### WHAT YOU HAVE TO DO
Look below for the line holding "Image resolution: width=1160" and the line holding "You are a computer-use agent. The width". Transcribe exactly those lines and all lines between them, nothing more.

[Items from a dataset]
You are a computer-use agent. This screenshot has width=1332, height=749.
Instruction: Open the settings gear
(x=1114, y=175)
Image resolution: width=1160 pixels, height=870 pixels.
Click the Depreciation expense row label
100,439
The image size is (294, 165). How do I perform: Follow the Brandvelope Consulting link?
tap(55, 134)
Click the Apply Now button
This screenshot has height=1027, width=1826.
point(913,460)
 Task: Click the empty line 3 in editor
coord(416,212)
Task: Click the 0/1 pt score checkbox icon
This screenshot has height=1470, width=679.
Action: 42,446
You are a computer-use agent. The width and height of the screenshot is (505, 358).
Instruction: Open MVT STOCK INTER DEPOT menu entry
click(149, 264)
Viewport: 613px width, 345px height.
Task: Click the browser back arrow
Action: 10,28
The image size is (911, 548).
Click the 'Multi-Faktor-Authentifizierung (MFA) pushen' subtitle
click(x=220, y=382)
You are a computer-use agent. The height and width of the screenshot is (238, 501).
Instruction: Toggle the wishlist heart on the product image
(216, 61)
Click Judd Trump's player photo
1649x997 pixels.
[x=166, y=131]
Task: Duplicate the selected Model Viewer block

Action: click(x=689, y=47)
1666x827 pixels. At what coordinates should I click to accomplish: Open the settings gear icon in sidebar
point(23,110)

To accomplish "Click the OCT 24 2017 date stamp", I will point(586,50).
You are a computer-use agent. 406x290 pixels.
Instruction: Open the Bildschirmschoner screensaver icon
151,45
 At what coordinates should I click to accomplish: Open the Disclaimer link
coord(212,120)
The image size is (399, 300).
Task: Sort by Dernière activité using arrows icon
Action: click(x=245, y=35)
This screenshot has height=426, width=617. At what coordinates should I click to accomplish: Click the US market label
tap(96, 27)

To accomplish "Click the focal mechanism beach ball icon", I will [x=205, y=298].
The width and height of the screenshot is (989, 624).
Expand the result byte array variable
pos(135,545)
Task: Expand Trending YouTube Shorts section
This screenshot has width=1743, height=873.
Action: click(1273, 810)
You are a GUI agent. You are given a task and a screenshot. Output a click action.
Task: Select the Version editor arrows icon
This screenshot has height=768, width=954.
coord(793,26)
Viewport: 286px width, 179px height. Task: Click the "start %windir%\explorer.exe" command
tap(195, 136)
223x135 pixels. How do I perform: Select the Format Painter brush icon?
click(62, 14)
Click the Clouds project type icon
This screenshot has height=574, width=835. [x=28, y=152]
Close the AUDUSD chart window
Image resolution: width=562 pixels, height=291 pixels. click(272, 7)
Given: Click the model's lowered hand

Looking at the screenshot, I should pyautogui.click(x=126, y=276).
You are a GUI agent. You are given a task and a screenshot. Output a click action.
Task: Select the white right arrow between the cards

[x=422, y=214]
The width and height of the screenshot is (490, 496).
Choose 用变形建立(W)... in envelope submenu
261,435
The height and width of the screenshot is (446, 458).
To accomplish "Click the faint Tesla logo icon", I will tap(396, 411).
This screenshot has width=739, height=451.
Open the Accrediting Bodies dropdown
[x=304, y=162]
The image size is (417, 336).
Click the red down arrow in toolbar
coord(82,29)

### EXERCISE RESULT
Image resolution: width=1160 pixels, height=870 pixels.
Click the Depreciation expense row label
100,439
The image size is (294, 165). How do I perform: Follow the Brandvelope Consulting link?
tap(55, 134)
Click the Apply Now button
This screenshot has height=1027, width=1826.
point(913,460)
 Task: Click the empty line 3 in editor
coord(416,212)
Task: Click the 0/1 pt score checkbox icon
This screenshot has height=1470, width=679.
Action: 42,446
You are a computer-use agent. The width and height of the screenshot is (505, 358).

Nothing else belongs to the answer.